Set problem: Reproduce the entries word for word, from the line with "Task: Click the Support question mark icon" to the line with "tap(48, 36)", including both of those lines and nothing else.
:::::
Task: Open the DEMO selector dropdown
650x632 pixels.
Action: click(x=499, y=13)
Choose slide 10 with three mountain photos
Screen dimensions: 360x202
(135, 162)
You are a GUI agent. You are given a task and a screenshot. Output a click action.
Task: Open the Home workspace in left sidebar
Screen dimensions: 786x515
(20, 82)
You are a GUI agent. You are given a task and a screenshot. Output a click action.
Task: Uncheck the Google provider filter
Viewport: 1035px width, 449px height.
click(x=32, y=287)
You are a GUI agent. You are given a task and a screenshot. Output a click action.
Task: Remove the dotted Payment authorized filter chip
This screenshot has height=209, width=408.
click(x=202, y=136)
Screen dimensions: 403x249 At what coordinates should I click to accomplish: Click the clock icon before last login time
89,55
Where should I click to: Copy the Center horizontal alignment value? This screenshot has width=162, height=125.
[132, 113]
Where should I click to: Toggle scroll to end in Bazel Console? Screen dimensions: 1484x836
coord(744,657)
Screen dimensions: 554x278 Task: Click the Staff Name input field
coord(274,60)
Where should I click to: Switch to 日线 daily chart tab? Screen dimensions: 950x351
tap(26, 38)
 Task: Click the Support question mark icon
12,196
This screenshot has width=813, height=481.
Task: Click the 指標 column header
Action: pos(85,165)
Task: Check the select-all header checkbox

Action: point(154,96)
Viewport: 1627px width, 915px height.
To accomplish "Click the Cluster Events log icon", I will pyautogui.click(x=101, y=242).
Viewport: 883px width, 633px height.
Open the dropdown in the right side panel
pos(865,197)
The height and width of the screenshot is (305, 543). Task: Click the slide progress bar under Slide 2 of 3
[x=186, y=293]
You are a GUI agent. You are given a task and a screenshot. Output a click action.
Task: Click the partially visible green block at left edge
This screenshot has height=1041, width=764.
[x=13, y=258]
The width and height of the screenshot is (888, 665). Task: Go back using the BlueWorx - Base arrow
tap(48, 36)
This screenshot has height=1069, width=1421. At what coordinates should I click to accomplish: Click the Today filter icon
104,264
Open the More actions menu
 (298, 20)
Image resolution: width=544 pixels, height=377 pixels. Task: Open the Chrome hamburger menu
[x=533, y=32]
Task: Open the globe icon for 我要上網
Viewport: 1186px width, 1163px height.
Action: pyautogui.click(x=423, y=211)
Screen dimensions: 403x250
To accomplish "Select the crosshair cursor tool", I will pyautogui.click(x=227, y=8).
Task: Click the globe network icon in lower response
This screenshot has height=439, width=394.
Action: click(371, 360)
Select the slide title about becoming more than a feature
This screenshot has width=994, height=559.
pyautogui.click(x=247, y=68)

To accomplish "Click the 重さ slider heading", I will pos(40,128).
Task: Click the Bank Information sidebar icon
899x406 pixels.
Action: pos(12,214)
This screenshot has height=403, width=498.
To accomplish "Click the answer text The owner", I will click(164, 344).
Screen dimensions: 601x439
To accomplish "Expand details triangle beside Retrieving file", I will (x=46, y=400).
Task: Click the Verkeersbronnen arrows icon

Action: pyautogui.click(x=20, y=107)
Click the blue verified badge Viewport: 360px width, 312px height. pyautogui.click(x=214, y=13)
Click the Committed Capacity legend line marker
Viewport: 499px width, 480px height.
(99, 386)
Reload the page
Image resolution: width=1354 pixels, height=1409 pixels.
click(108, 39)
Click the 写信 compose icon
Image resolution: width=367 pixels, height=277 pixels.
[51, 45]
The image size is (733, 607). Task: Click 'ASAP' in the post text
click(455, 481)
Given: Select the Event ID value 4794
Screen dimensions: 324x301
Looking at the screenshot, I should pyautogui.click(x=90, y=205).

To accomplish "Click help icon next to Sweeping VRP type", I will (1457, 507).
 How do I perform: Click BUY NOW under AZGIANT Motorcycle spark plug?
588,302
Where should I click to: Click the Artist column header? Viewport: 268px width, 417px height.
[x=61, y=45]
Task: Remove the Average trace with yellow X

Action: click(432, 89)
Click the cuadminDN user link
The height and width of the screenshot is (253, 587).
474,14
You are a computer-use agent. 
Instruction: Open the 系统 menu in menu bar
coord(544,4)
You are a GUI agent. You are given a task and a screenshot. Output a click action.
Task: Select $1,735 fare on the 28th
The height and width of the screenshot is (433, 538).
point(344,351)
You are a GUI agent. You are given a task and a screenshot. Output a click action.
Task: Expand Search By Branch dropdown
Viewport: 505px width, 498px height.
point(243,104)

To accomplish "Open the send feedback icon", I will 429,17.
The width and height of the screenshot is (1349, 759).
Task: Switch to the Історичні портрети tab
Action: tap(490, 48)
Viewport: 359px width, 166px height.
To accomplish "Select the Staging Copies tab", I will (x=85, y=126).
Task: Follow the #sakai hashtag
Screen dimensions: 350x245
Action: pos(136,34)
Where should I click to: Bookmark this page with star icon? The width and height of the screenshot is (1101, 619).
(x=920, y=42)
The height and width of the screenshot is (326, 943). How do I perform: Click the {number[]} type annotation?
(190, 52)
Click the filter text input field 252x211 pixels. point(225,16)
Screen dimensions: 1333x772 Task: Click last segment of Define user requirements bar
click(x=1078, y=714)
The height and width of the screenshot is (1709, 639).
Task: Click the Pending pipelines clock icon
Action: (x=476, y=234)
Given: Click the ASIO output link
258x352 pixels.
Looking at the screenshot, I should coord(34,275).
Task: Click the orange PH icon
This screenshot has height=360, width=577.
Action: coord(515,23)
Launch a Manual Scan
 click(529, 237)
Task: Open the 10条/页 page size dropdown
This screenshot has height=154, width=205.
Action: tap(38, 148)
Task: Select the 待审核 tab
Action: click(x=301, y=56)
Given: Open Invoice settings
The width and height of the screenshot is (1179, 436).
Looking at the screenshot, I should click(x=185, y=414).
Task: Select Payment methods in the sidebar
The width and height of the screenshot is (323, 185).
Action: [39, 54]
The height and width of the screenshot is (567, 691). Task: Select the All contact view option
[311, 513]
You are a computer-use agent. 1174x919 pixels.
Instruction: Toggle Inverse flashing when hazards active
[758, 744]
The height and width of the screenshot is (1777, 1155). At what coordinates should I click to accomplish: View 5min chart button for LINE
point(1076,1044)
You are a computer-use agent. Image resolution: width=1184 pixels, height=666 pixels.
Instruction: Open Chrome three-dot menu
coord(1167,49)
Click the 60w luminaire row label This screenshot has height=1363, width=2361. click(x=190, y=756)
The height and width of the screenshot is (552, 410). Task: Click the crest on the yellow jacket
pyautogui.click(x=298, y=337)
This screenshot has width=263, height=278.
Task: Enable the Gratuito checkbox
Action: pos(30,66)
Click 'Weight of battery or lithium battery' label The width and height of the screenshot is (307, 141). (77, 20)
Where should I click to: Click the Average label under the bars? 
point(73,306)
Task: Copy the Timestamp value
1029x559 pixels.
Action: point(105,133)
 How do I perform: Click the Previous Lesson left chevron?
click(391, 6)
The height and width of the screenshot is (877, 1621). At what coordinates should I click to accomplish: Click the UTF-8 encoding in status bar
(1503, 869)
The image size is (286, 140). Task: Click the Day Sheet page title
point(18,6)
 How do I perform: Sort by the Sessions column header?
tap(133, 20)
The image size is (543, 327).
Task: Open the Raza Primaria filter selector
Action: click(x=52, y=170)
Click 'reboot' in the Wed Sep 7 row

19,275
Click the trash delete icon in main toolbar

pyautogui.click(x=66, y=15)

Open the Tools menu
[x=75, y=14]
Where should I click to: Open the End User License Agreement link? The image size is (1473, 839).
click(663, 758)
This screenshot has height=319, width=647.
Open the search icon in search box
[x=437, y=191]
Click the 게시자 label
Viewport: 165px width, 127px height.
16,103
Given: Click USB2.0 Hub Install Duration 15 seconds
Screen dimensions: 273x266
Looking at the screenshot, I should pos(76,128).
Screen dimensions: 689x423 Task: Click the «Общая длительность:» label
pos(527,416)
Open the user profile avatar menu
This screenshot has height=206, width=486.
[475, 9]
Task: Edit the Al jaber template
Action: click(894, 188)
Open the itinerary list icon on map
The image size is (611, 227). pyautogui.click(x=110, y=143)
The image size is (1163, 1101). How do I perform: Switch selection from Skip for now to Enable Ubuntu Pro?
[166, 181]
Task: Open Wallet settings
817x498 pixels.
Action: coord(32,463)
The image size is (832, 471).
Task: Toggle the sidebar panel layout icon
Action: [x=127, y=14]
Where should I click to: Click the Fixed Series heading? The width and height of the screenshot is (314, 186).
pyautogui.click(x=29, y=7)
:::::
Full output:
 Task: Click the Support question mark icon
12,196
This screenshot has width=813, height=481.
Task: Click the 指標 column header
Action: pos(85,165)
Task: Check the select-all header checkbox

Action: point(154,96)
Viewport: 1627px width, 915px height.
To accomplish "Click the Cluster Events log icon", I will pyautogui.click(x=101, y=242).
Viewport: 883px width, 633px height.
Open the dropdown in the right side panel
pos(865,197)
The height and width of the screenshot is (305, 543). Task: Click the slide progress bar under Slide 2 of 3
[x=186, y=293]
You are a GUI agent. You are given a task and a screenshot. Output a click action.
Task: Click the partially visible green block at left edge
This screenshot has height=1041, width=764.
[x=13, y=258]
The width and height of the screenshot is (888, 665). Task: Go back using the BlueWorx - Base arrow
tap(48, 36)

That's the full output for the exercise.